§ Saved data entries
========================

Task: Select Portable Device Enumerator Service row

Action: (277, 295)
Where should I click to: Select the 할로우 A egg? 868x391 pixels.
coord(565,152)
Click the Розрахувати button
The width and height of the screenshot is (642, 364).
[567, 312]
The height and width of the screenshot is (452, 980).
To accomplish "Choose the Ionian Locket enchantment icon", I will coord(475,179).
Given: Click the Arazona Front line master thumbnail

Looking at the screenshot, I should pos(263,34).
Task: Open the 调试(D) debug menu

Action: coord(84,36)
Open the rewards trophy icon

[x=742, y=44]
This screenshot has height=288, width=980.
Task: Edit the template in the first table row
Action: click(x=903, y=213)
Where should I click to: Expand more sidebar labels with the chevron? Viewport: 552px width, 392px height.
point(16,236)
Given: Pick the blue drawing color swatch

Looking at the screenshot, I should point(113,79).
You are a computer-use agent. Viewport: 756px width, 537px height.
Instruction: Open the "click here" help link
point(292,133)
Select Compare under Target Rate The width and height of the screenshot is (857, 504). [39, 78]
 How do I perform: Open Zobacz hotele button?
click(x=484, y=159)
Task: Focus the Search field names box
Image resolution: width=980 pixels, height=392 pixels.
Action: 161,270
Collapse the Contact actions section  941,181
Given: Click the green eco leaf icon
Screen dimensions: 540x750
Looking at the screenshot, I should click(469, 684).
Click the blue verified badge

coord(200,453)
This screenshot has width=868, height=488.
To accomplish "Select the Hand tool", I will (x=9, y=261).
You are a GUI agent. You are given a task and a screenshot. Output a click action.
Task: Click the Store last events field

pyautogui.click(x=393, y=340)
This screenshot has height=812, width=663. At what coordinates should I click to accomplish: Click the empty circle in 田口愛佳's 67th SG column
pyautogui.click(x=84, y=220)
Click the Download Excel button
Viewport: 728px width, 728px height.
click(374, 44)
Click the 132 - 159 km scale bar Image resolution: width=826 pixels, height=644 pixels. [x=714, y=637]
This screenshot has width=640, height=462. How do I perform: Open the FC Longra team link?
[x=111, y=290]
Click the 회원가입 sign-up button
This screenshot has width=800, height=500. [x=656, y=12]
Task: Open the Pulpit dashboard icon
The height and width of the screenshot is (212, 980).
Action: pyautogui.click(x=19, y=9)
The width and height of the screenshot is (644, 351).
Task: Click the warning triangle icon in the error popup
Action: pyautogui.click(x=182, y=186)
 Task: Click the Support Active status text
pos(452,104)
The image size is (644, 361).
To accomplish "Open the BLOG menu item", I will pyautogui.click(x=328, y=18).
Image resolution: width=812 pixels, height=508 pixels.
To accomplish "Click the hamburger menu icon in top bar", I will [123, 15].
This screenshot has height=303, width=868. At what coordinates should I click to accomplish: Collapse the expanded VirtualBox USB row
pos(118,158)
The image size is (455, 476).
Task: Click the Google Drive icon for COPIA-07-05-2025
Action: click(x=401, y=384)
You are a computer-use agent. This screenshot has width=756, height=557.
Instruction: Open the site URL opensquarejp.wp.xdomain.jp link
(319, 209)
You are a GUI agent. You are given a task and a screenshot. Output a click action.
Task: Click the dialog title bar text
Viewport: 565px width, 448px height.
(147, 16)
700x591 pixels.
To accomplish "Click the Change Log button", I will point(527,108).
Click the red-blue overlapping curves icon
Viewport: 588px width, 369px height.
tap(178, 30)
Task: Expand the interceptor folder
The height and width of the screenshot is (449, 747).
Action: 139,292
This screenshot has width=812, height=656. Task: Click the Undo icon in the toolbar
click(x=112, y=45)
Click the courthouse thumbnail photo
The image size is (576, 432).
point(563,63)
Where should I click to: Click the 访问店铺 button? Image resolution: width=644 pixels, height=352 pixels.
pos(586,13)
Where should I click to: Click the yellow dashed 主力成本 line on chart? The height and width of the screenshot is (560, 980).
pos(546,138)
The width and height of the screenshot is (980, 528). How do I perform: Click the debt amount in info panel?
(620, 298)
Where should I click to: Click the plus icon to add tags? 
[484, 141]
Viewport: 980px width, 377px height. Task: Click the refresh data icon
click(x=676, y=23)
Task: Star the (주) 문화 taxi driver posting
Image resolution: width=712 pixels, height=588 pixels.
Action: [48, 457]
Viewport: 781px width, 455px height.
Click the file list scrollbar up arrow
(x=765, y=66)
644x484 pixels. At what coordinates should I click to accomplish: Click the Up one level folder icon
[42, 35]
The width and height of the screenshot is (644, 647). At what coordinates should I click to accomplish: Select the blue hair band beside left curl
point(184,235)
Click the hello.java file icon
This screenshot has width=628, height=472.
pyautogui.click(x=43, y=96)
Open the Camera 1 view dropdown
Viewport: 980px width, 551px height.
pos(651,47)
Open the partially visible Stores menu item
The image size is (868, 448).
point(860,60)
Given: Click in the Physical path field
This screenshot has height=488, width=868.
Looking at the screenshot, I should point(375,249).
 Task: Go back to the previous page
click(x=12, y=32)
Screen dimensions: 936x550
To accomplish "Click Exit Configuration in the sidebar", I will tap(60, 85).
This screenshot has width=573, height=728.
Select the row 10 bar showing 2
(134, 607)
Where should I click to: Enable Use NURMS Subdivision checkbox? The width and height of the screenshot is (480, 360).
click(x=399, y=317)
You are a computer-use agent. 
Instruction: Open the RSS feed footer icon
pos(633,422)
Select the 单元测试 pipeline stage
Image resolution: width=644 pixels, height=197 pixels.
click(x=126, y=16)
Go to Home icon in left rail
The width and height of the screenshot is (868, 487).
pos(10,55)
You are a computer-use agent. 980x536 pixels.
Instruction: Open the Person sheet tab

========================

§ WHAT YOU ARE ASKED TO DO
Where a line of the data contains "computer", copy that line.

§ WRITTEN ANSWER
You are a computer-use agent. Viewport: 756px width, 537px height.
You are a computer-use agent. This screenshot has width=756, height=557.
You are a computer-use agent. 
You are a computer-use agent. 980x536 pixels.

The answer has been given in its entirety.